Page extract
______
Making a bird feeder with kids is a wonderful opportunity to discuss bird habitats and their needs. Bird feeders also provide kids with the chance to observe birds in their natural environment. This activity is a simple science exploration for spring (or anytime!).
Bird Feeder Benefits
Making a bird feeder to attract backyard birds is a great way for kids to get up close with nature and make some observations! Kids will love noticing the different types of birds feeding on the birdseed.
It is also a great time to talk about birds, their habitats (nests), and what they need to live (food, water, etc.) Read Birds and Their Nests by Linda Tagliaferro to help get this conversation started.
Making a cardboard tube bird feeder is also a fun and purposeful way for preschoolers to work on fine motor skills.
______
What this exercise asks
• a. List every phrase that appears in parentheses in the bird feeder article.
• b. Which book does the bird feeder article suggest reading to start a conversation about birds?
• c. Pick up the bird feeder article after its last sentence and keep writing.

Recorded data:
______
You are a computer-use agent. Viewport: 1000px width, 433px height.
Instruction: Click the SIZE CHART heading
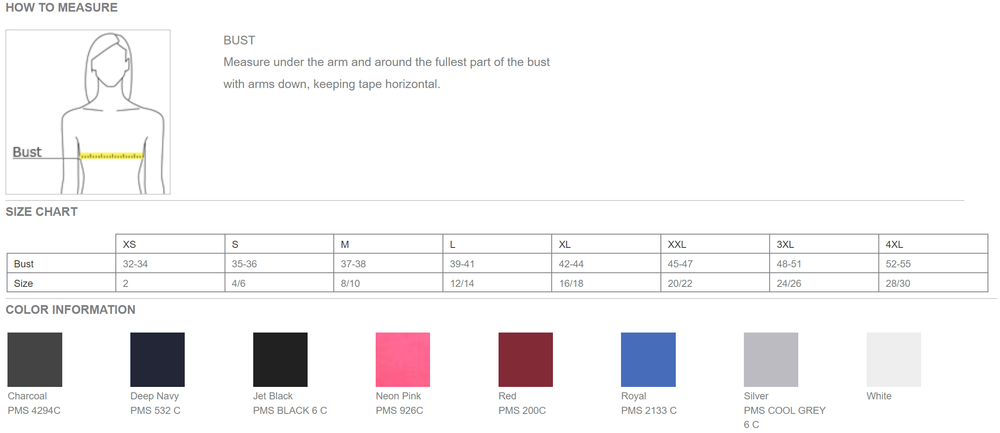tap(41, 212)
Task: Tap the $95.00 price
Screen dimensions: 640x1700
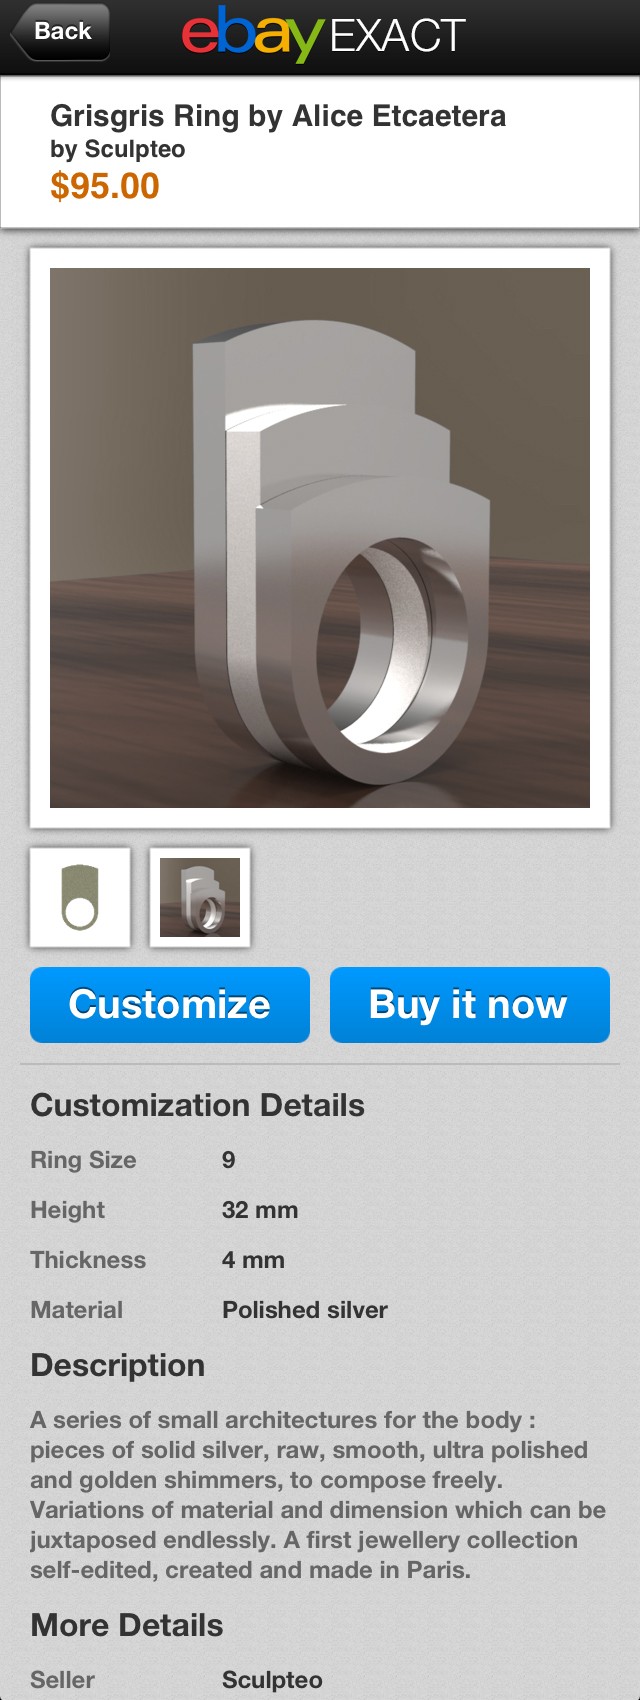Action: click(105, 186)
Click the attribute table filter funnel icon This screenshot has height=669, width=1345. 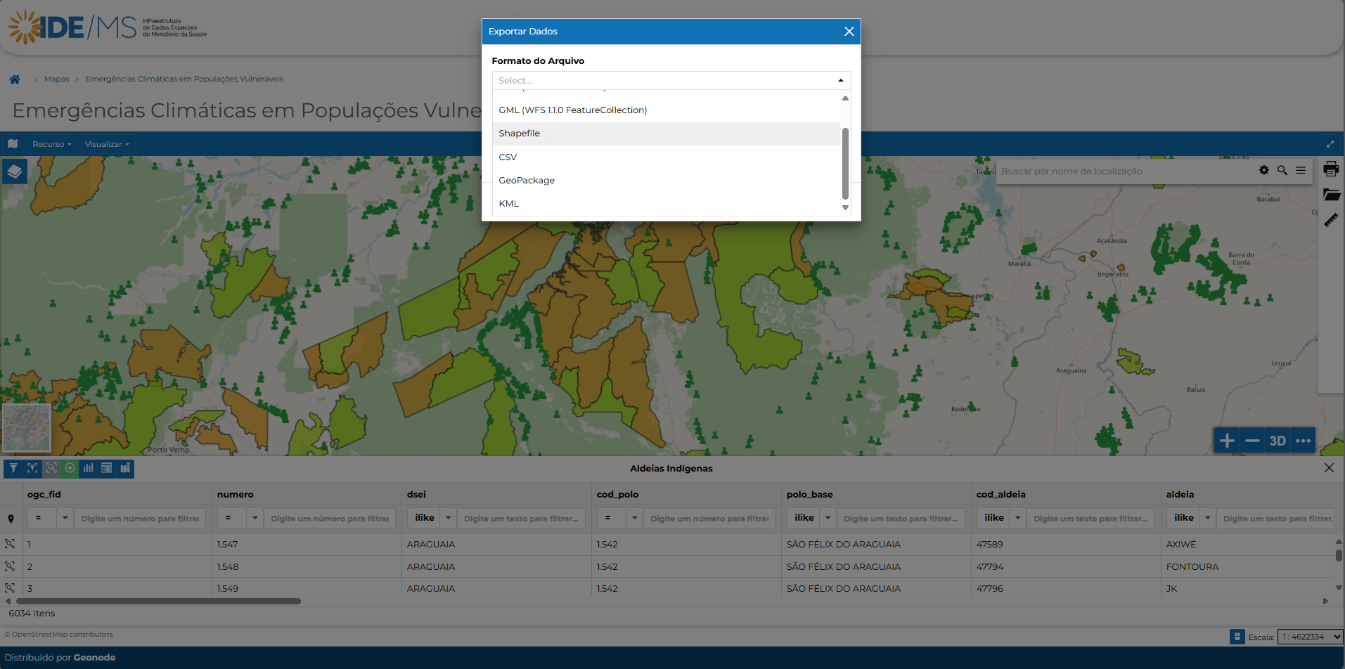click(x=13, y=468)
______
Answers per task
• a.
(or anytime!)
(nests)
(food, water, etc.)

• b. Birds and Their Nests by Linda Tagliaferro.

• c.
Bird Feeder Supplies
- Book: Birds and Their Nests
- cardboard tube
- peanut butter or sunbutter
- two skinny craft sticks
- butter knife
- hole puncher
Making a Bird Feeder with Kids
To get started with this activity, you’ll need to gather the above supplies and arrange them on a table. Then, prepare the cardboard tube by punching two holes in the top on opposite sides and cutting four slits into the bottom to insert the skinny crafts sticks to complete the bird feeder. Some children may be able to help with this prep work.
Make the Bird Feeder
To create this bird feeder, children spread peanut butter or sunbutter (using a butter knife) onto the cardboard tube.
Pour some birdseed onto a tray and roll the cardboard tube in the birdseed, covering all the peanut butter or sunbutter.
A parent or teacher can help tie the string through the two holes in the top and poke the two skinny craft sticks through the slits in the bottom of the feeder to create a little perch for the birds.
Hang the bird feeder outside a window so children can watch the different birds coming and going! It didn’t take long for our backyard birds to become curious about the new feeder and check it out!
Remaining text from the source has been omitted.